So I have two MYSQL tables in a DB which aren't connected (two different data sources) [around 500,000 rows in each]. They have things like Business Name, Business Address, City, State, along with some specific information in each that I hoped to populate a third table with once I've figured out how to 'link' the two together.
My initial thought was to try to link them together if the Business Name / City / Address were the same.
The issue is, for a lot of rows, there isn't an exact match between the two tables. So in one the business name might be 'XYZ' in another 'XYZ Incorporated', same goes for some addresses, it could be '123 NW 10th St.' or '123 Northwest Tenth Street'.

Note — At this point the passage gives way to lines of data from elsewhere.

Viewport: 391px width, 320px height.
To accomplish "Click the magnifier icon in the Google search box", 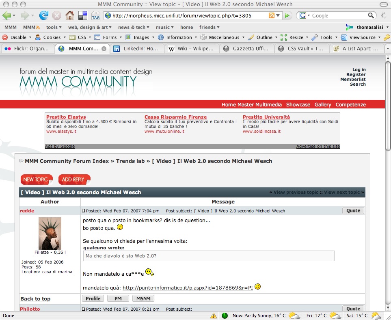I will tap(371, 15).
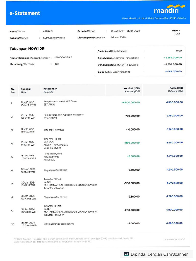Screen dimensions: 196x261
Task: Click the Transaksi investasi remark
Action: tap(54, 130)
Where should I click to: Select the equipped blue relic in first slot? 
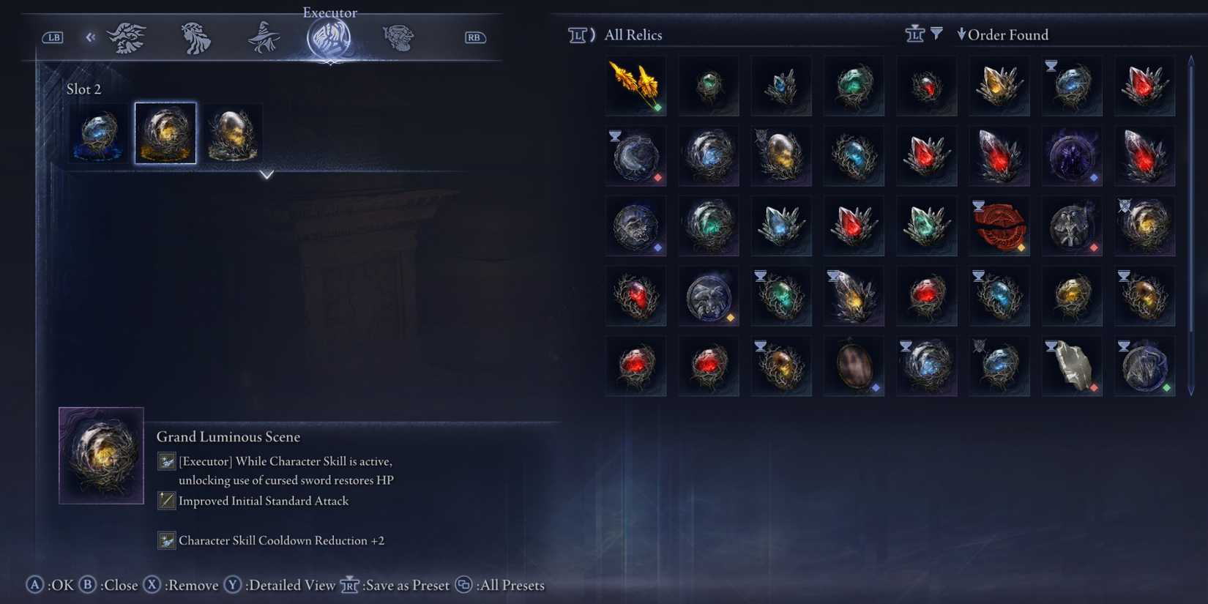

So now I'm trying to figure out a way to find a 'close enough' match, and that's where I'm lost. Never done anything like that before, and wouldn't know where to start. My thoughts were I'd be able to set some kind of threshold where if the match is close enough, I'd insert the two IDs into another table linked the two together for future processing.
(Databases are currently InnoDB / MySQL)
Thanks a lot for any help!
答案 0 :(得分:2)
I would suggest creating a View
which combines the two tables. In order to find out which fields match most closely, I would recommend using either a "Levenshtein" distance, or something a big smarter like "Jaro/Winkler". I went through something similar to this a while ago and I blogged about it.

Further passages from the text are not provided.